[PATCH] Document Linux's memory barriers

Thu Mar 9 00:19:52 EST 2006

Paul Mackerras <paulus at samba.org> wrote:

> By "memory accesses" do you mean accesses to system memory, or do you
> mean loads and stores - which may be to system memory, memory on an I/O
> device (e.g. a framebuffer) or to memory-mapped I/O registers?

Well, I meant all loads and stores, irrespective of their destination.

However, on i386, for example, you've actually got at least two different I/O
access domains, and I don't know how they impinge upon each other (IN/OUT vs
MOV).

> Enabling/disabling interrupts doesn't imply a barrier on powerpc, and
> nor does taking an interrupt or returning from one.

Surely it ought to, otherwise what's to stop accesses done with interrupts
disabled crossing with accesses done inside an interrupt handler?

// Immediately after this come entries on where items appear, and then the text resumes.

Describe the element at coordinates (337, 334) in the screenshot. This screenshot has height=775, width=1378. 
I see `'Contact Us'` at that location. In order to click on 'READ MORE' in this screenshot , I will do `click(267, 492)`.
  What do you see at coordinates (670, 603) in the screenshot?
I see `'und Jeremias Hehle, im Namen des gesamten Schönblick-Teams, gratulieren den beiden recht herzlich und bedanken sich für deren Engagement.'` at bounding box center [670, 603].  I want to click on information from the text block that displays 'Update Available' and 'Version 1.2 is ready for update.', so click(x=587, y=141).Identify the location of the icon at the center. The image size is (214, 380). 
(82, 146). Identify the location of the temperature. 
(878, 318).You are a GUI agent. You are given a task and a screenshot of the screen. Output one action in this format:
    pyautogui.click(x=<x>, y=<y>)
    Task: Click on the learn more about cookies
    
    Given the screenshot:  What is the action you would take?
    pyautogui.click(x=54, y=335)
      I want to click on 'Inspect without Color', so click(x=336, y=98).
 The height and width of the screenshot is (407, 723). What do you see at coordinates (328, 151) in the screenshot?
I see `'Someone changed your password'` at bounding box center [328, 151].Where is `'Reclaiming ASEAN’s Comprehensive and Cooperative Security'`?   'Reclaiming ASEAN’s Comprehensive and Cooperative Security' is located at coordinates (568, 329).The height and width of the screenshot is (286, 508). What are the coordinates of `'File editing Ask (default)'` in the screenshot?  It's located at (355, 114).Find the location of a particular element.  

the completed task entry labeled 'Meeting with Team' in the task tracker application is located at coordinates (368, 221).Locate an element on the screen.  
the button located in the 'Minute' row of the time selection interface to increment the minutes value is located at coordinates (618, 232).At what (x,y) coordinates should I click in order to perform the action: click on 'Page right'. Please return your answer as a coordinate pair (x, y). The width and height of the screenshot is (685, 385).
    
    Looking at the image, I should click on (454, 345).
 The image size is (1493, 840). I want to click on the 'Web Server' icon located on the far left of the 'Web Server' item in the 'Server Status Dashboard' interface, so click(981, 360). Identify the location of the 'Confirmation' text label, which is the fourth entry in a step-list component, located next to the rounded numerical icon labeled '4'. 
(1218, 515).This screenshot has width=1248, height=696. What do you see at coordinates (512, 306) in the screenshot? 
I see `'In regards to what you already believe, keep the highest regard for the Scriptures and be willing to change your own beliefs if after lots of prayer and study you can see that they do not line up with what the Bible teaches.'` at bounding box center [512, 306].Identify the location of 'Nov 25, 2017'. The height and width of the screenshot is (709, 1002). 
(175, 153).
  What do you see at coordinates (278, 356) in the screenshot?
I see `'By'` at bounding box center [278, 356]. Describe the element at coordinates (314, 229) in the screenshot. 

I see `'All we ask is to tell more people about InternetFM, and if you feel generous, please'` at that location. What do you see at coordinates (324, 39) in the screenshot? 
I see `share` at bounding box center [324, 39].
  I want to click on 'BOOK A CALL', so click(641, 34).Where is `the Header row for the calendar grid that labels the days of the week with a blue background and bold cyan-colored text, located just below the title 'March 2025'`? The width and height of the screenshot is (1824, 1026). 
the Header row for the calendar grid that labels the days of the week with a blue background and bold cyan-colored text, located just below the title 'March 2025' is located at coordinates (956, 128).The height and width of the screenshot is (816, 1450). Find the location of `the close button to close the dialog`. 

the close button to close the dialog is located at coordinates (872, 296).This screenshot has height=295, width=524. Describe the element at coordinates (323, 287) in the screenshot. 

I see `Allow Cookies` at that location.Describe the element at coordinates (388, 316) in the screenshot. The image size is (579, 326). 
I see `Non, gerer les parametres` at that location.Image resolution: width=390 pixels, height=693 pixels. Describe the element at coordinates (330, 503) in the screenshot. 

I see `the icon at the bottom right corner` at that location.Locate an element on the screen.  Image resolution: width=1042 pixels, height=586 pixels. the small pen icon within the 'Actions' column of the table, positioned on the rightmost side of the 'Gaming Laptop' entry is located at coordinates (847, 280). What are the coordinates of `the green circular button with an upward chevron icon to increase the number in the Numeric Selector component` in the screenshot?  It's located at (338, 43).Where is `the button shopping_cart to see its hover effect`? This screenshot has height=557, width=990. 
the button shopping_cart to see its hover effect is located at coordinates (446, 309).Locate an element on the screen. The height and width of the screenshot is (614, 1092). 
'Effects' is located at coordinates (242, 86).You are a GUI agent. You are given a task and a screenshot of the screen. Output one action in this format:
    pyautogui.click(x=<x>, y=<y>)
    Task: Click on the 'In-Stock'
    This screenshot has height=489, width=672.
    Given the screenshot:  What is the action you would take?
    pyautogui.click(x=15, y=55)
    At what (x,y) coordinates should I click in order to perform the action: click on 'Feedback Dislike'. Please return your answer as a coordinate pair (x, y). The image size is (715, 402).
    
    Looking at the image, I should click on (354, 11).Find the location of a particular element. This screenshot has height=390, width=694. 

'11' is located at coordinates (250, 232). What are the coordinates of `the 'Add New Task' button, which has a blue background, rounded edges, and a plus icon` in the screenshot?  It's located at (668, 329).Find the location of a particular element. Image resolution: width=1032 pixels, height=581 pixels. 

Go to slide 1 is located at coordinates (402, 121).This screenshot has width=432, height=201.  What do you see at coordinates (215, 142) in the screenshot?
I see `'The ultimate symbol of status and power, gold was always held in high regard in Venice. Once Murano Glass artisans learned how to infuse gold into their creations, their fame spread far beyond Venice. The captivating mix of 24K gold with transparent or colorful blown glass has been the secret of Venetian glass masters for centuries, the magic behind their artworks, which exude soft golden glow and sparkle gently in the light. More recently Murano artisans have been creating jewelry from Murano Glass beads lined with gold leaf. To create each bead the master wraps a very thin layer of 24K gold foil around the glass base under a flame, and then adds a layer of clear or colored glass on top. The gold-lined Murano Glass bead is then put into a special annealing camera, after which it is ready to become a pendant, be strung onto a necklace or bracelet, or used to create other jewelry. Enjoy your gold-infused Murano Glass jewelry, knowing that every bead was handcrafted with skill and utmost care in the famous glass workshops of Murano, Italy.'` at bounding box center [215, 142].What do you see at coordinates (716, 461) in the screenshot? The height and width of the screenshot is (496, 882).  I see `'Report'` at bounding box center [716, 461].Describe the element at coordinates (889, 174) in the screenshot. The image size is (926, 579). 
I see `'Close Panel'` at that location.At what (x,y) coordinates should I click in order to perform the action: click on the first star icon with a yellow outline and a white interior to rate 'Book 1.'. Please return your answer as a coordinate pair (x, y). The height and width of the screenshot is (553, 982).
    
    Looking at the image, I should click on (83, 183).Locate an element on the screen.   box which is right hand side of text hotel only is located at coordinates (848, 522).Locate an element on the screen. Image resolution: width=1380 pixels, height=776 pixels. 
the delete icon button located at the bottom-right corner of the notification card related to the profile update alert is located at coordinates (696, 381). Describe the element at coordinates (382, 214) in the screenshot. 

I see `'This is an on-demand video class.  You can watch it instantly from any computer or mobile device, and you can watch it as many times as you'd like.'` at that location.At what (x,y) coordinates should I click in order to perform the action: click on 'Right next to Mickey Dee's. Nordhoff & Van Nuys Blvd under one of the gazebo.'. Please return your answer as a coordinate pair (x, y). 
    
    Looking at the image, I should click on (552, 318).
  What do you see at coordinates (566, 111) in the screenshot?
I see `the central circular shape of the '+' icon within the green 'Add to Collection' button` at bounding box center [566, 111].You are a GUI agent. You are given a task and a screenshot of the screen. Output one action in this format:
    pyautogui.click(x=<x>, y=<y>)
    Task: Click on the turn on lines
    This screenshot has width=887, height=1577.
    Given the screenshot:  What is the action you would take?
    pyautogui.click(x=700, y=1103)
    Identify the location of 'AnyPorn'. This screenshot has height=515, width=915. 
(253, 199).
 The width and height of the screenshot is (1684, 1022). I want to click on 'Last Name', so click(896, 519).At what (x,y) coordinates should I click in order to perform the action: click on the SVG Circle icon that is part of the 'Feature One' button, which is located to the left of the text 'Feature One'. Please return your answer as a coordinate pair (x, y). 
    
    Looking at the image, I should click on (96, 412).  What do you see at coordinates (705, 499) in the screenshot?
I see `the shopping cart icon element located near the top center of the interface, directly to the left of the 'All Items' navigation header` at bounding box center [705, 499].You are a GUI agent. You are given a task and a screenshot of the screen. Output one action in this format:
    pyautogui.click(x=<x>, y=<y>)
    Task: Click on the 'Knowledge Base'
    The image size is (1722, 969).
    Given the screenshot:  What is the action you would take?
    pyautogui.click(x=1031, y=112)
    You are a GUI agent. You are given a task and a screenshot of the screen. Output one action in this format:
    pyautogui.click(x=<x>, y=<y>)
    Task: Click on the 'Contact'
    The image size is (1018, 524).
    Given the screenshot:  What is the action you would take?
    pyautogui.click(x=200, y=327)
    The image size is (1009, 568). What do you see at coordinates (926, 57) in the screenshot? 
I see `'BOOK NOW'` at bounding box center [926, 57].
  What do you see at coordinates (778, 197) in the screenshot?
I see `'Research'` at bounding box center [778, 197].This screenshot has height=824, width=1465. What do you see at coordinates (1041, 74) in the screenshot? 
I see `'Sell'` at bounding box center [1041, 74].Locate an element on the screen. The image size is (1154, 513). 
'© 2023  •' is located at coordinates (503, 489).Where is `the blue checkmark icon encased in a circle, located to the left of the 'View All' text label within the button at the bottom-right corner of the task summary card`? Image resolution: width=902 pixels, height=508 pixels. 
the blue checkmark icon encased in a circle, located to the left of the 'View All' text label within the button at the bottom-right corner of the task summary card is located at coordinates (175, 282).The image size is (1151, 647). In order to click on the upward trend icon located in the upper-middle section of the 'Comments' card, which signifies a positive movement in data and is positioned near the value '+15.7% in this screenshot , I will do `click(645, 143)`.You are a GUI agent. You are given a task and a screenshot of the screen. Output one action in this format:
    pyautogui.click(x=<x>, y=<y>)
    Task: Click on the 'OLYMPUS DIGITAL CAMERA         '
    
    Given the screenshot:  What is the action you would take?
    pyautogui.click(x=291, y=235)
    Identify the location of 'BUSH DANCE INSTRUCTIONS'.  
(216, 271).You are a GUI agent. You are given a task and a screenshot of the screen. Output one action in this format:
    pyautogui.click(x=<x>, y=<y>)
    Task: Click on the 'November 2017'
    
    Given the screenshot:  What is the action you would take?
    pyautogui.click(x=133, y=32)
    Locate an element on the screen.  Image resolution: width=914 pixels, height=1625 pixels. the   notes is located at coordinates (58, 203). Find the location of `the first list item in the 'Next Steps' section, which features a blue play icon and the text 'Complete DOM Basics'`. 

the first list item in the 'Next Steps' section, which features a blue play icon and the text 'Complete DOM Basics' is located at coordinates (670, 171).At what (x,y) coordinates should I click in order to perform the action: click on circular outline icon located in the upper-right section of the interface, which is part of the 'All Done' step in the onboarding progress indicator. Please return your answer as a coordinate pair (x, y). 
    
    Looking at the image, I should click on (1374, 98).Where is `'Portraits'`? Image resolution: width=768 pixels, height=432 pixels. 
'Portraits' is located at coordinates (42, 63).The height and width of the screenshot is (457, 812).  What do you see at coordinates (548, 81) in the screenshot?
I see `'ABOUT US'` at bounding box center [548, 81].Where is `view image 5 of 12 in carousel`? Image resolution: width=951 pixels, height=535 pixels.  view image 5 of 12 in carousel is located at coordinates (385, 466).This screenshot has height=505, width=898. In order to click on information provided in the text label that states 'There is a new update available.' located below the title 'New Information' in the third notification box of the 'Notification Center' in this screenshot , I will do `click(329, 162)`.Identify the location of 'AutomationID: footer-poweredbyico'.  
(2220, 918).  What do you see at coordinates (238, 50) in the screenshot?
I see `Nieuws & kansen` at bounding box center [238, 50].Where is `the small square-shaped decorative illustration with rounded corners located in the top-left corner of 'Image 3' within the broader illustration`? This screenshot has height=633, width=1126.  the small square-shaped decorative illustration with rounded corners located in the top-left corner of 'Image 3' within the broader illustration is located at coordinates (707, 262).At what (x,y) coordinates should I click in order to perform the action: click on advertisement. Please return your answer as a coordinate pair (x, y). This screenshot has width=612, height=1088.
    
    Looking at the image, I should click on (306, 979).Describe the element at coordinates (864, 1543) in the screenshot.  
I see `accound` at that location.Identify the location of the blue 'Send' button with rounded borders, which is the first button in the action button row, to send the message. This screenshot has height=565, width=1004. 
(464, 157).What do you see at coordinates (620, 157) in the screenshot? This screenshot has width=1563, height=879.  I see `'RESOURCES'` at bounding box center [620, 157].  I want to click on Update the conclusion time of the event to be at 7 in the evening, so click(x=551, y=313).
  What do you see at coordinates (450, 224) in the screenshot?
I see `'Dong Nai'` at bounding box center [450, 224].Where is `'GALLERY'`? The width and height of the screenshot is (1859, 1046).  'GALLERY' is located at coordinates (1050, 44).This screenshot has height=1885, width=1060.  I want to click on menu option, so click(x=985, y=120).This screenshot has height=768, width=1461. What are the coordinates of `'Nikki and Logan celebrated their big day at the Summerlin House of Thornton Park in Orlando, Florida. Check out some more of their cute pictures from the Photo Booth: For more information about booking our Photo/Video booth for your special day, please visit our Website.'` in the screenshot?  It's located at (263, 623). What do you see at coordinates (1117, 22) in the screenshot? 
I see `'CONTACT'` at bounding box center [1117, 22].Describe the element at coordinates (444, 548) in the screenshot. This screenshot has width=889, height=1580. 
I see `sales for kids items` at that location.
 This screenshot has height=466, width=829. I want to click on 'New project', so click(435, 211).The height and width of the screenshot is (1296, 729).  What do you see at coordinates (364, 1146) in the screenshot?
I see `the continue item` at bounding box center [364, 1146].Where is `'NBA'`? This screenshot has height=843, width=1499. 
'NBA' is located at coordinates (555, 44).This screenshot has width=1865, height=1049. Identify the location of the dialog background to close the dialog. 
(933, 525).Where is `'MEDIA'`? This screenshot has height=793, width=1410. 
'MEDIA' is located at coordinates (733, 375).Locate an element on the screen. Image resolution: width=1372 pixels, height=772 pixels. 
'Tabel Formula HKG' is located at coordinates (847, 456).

> > +Either interrupt disablement (LOCK) and enablement (UNLOCK) will barrier
> ...
> I don't think this is right, and I don't think it is necessary to
> achieve the end you state, since a CPU will always see its own memory
> accesses in program order.

But what about a driver accessing some memory that its device is going to
observe under irq disablement, and then getting an interrupt immediately after
from that same device, the handler for which communicates with the device,
possibly then being broken because the CPU hasn't completed all the memory
accesses that the driver made while interrupts are disabled?

Alternatively, might it be possible for communications between two CPUs to be
stuffed because one took an interrupt that also modified common data before
the it had committed the memory accesses done under interrupt disablement?
This would suggest using a lock though.

I'm not sure that I can come up with a feasible example for this, but Alan Cox
seems to think that it's a valid problem too.

The only likely way I can see this being a problem is with unordered I/O
writes, which would suggest you have to place an mmiowb() before unlocking the
spinlock in such a case, assuming it is possible to get unordered I/O writes
(which I think it is).

> What does *F+*A mean?

Combined accesses.

> Well, the driver should *not* be doing *ADR at all, it should be using
> read[bwl]/write[bwl].  The architecture code has to implement
> read*/write* in such a way that the accesses generated can't be
> reordered.  I _think_ it also has to make sure the write accesses
> can't be write-combined, but it would be good to have that clarified.

Than what use mmiowb()?

Surely write combining and out-of-order reads are reasonable for cacheable
devices like framebuffers.

David